Endoscopic ultrasound-guided gastrojejunostomy (EUS-GJ) is an emerging procedure in
the management of gastric outlet obstruction [1]
[2]
[3]
[4]
[5]. One potential application of EUS-GJ is to divert luminal contents away from a luminal
defect in order to minimize infection and/or facilitate healing.
The patient is a 71-year-old man with a history of pancreatic adenocarcinoma and uncovered
metal biliary stent placement 16 months ago who was admitted with cholangitis and
bacteremia (E. coli and Klebsiella) secondary to an occluded biliary stent.
Endoscopic retrograde cholangiopancreatography (ERCP) demonstrated tumor infiltration
of the medial duodenal wall with an associated necrotic debris-filled cavity ([Video 1]). The lateral wall of the indwelling metal stent was clearly visible in the cavity,
consistent with necrosis of the bile duct ([Fig. 1]).
Video 1 Management of cholangitis from a necrotic bile duct with combined fully covered metal
biliary stent and endoscopic ultrasound-guided gastrojejunostomy.
Fig. 1 Necrotic cavity at second portion of duodenum with visible lateral wall of indwelling
biliary stent (arrow); duodenal lumen is visible separately (star).
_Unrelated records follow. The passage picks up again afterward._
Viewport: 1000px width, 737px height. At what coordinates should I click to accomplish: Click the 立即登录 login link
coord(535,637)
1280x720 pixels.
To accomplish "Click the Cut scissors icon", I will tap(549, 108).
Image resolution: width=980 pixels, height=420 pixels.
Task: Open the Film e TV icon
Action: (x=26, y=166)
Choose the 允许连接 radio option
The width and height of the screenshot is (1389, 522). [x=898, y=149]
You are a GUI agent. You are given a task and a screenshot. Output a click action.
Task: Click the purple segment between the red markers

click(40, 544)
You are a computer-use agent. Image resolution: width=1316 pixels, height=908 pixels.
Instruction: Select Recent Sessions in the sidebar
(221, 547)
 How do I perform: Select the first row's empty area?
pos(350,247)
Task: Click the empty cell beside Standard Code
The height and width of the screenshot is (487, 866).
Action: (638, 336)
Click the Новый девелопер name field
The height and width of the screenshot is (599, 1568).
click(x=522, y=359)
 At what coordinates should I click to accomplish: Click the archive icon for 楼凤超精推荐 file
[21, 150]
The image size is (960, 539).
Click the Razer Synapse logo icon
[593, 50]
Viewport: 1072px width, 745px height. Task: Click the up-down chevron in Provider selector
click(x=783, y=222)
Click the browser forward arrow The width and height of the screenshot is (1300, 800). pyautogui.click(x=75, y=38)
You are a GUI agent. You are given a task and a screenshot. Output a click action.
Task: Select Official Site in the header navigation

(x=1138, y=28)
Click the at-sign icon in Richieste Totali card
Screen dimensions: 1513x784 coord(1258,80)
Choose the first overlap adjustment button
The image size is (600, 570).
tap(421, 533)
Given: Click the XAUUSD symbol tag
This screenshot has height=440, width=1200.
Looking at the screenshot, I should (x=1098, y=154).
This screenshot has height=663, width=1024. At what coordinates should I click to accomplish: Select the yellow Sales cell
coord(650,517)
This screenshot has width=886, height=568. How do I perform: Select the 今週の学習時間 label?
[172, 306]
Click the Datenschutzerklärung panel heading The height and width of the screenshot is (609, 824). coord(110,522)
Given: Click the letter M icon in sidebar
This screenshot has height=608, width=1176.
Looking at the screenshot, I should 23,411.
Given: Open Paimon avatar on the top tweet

Cholangiogram demonstrated extravasation of contrast through the stent side holes
into a contained cavity ([Fig. 2]). To prevent further contamination of the biliary tree, a 10-mm × 60-mm fully covered
metal biliary stent (Wallflex; Boston Scientific, Marlborough, Massachusetts, USA)
was placed within the uncovered stent ([Fig. 3]). Repeat cholangiogram confirmed no further extravasation.
Fig. 2 Cholangiogram demonstrating contrast extravasation through the side holes of the
indwelling uncovered metal biliary stent into a contained necrotic cavity.
Fig. 3 Placement of a coaxial fully covered metal biliary stent.
To minimize the risk of further soiling of the necrotic cavity and bile duct, EUS-GJ
was pursued with the goal of diverting luminal contents away from this area. Approximately
250 cc of a dilute methylene blue/saline/contrast solution was infused into the proximal
jejunum. A loop of jejunum adjacent to the gastric wall was identified and a 15-mm × 10-mm
electrocautery-enhanced lumen-apposing metal stent (LAMS) (Hot Axios; Boston Scientific)
was placed ([Fig. 4]).
Fig. 4 Endoscopic ultrasound-guided gastrojejunostomy with a lumen-apposing metal stent.
The patient tolerated the procedure well and was started on a clear liquid diet that
night. He was discharged home 2 days later. At 1 month follow-up, the patient was
eating a full diet and was otherwise doing well.
This case demonstrates a novel use of endoscopic ultrasound-guided gastrojejunostomy
to manage a gastrointestinal luminal defect. Other potential applications may include
management of gastroduodenal fistulas, perforations, and post-operative leaks.